§ **EXCERPTED RECORDS**:
_ _ _ _

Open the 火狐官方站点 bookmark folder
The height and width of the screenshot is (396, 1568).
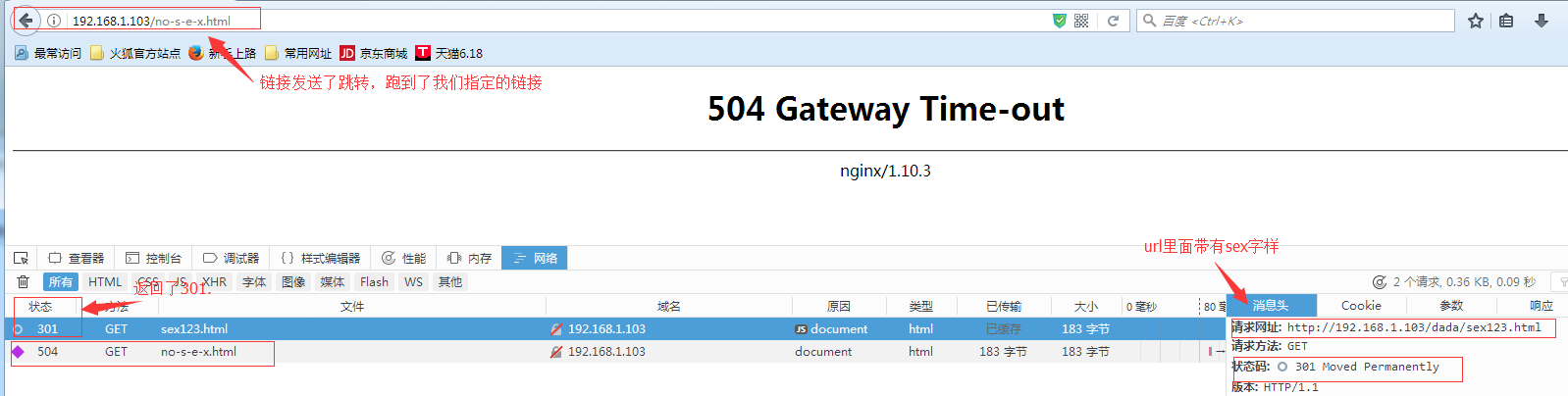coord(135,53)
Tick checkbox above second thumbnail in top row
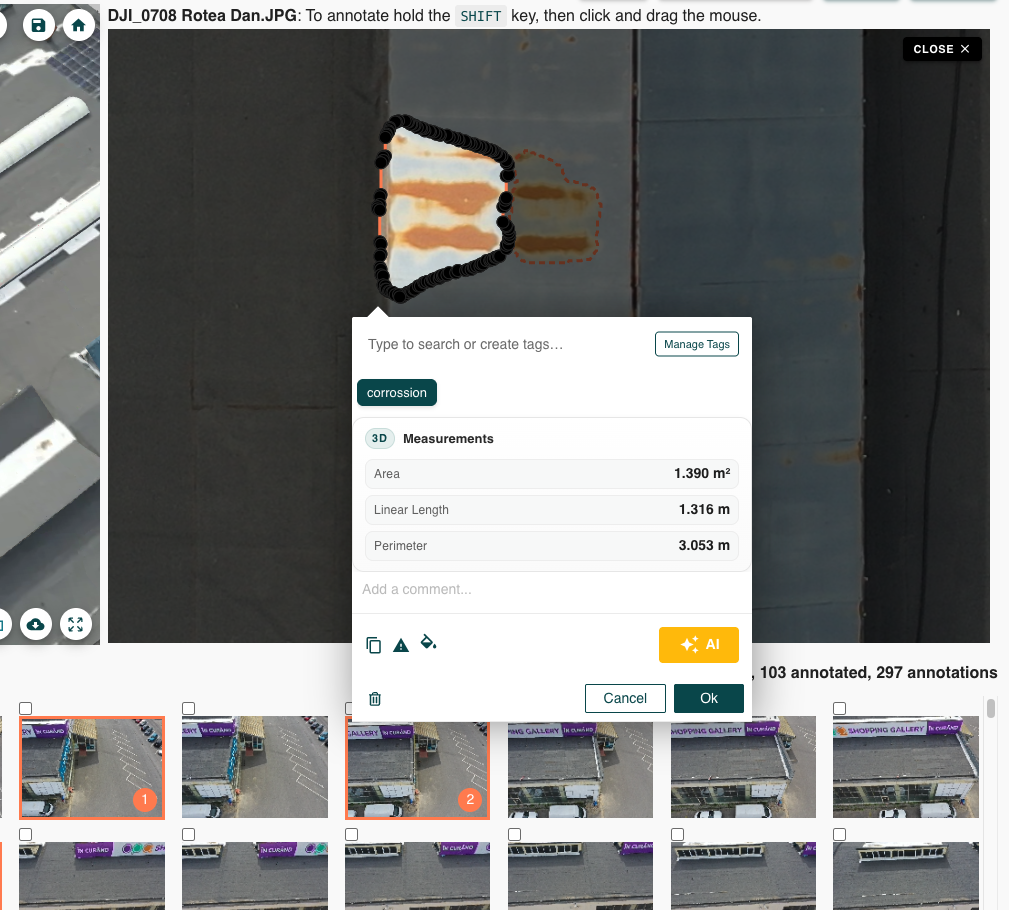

_ _ _ _

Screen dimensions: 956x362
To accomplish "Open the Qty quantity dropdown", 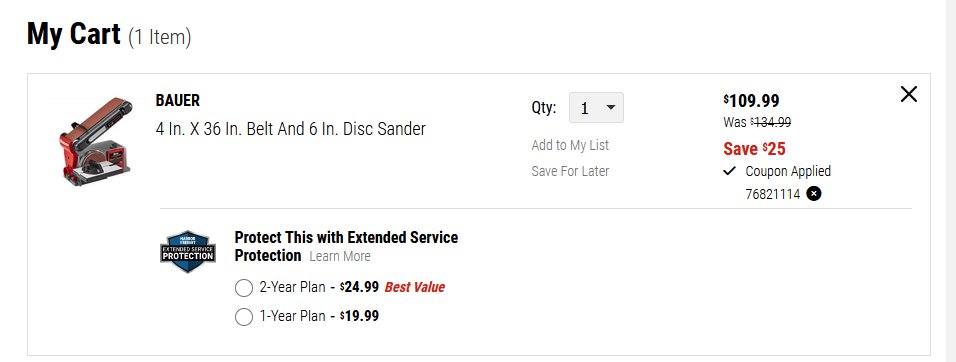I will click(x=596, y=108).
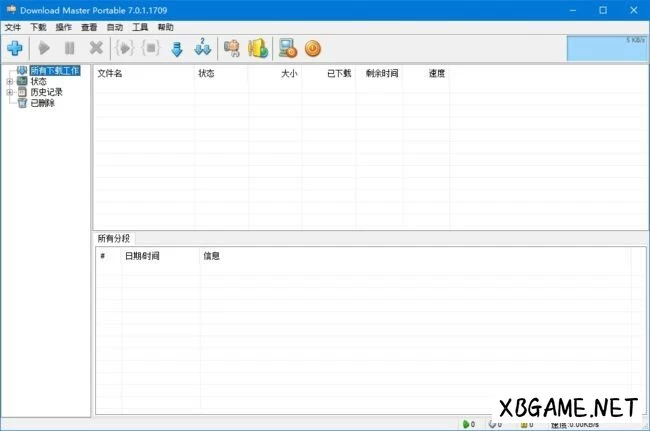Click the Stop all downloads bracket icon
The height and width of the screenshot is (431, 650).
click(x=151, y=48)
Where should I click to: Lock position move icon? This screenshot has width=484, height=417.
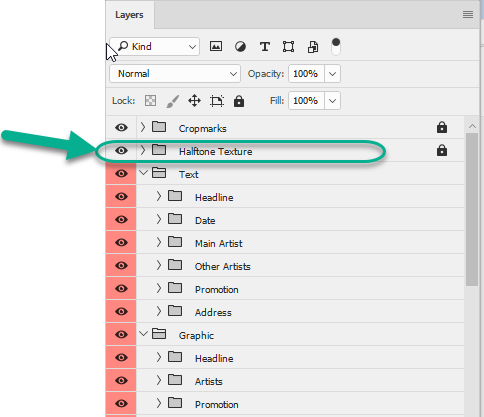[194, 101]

_ _ _ _

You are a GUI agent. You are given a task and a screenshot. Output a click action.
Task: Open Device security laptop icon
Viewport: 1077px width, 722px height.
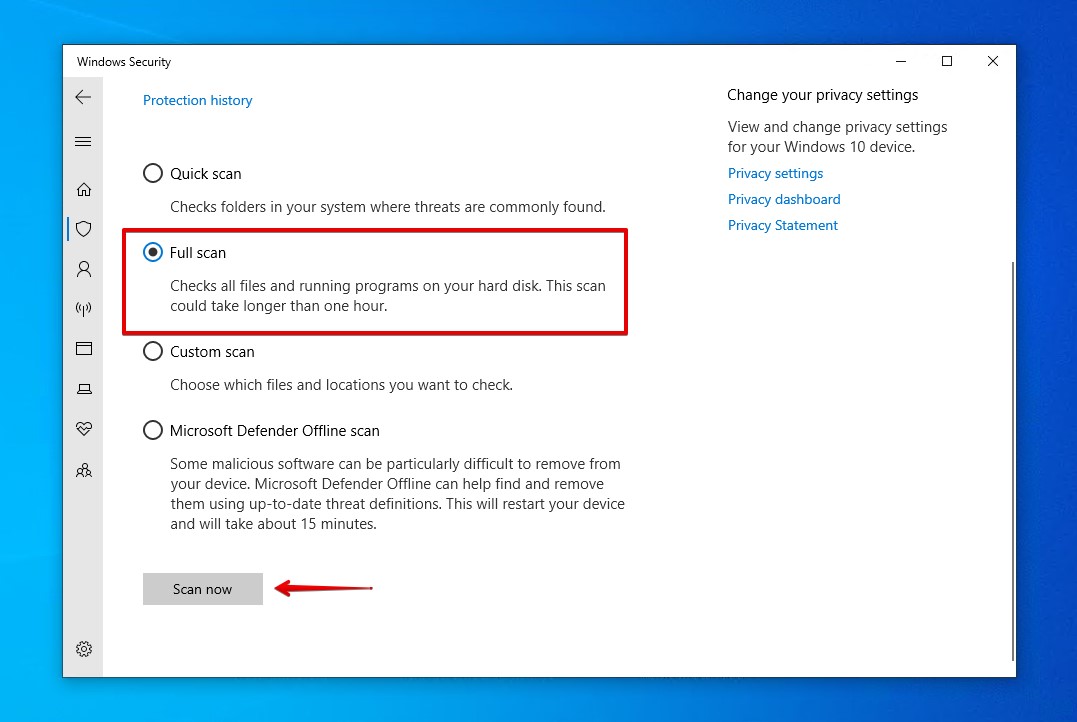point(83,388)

_ _ _ _

§ **PROBLEM TO SOLVE**: Print exactly the lines above that run from the one with "Open the 火狐官方站点 bookmark folder" down to the one with "Tick checkbox above", and omit the pictures.

§ **SOLVED PROBLEM**:
Open the 火狐官方站点 bookmark folder
The height and width of the screenshot is (396, 1568).
coord(135,53)
Tick checkbox above second thumbnail in top row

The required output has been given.